Why is important to change the order of content['q'] and <video>?

mbzuai-oryx / Video-ChatGPT

[ACL 2024 🔥] Video-ChatGPT is a video conversation model capable of generating meaningful conversation about videos. It combines the capabilities of LLMs with a pretrained visual encoder adapted for spatiotemporal video representation. We also introduce a rigorous 'Quantitative Evaluation Benchmarking' for video-based conversational models.

https://mbzuai-oryx.github.io/Video-ChatGPT

Creative Commons Attribution 4.0 International

1.17k stars 103 forks source link

Why is important to change the order of content['q'] and <video>? #10

Closed shufangxun closed 1 year ago

shufangxun commented 1 year ago

As the comment says: https://github.com/mbzuai-oryx/Video-ChatGPT/blob/main/scripts/convert_instruction_json_to_training_format.py#L28

mmaaz60 commented 1 year ago

Hi @shufangxun,

Thank You for your interest in our work. The comment is referring to the importance of adding <video> token to the annotation which is going to be replaced with the actual video content during training. It is not referring to the order of content['q'] and <video>. However, during training this alternate order could be considered as form of regularization.

Please let me know if it clarifies the confusion. Thank you

shufangxun commented 1 year ago

Thanks for your reply! by the way, how much is the performance difference between these two ways？

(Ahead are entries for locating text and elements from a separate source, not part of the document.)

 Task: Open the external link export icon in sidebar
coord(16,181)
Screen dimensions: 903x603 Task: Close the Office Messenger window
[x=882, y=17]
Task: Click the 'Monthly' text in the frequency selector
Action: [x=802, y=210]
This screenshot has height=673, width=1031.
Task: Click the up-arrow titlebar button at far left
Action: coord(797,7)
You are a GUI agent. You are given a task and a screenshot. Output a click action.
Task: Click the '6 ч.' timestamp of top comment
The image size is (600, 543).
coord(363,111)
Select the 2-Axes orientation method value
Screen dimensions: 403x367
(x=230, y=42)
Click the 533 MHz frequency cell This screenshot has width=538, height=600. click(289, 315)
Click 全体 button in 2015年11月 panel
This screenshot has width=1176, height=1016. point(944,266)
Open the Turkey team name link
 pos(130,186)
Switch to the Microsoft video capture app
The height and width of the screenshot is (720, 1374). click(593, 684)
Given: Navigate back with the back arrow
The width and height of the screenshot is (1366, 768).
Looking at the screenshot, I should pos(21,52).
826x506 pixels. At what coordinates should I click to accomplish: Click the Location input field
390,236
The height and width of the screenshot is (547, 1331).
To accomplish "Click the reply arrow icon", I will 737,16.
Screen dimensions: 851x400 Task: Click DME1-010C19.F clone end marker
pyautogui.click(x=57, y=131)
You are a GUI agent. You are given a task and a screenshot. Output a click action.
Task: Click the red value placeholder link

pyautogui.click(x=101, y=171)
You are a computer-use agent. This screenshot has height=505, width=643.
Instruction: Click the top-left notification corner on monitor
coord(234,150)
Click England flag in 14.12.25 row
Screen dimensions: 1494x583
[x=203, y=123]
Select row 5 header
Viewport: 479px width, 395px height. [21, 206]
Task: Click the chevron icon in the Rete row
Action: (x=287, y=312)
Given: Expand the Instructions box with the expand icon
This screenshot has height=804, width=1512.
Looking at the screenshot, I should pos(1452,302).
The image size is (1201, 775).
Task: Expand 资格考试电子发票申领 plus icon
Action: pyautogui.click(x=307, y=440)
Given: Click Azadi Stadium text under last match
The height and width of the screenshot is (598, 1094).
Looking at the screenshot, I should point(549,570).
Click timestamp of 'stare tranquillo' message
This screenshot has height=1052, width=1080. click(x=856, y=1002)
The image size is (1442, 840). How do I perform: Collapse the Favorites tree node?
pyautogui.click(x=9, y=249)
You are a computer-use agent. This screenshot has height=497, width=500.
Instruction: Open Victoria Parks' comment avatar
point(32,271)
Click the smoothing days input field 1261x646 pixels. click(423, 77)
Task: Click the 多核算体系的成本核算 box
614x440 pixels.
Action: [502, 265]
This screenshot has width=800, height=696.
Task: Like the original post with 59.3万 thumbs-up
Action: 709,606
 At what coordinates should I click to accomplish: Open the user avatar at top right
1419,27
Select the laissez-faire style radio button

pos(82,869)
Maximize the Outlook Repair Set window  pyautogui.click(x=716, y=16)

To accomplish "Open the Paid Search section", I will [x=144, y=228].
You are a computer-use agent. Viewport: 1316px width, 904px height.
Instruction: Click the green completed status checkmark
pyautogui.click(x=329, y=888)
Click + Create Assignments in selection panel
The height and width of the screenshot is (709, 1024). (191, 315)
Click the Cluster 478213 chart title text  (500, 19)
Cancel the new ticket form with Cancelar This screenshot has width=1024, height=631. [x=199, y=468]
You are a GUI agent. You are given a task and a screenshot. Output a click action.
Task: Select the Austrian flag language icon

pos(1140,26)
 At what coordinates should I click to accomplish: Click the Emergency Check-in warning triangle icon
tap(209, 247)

mmaaz60 commented 1 year ago

Hi @shufangxun,

In our training, in half of the data samples we kept the text prompt after the video tokens and in other half before the video tokens. However, we do not conduct any ablation to find which method is more effective. The performance difference should be negligible as we are not updating the LLMs' parameters.

Please let me know if you have any questions or insights from your experiments.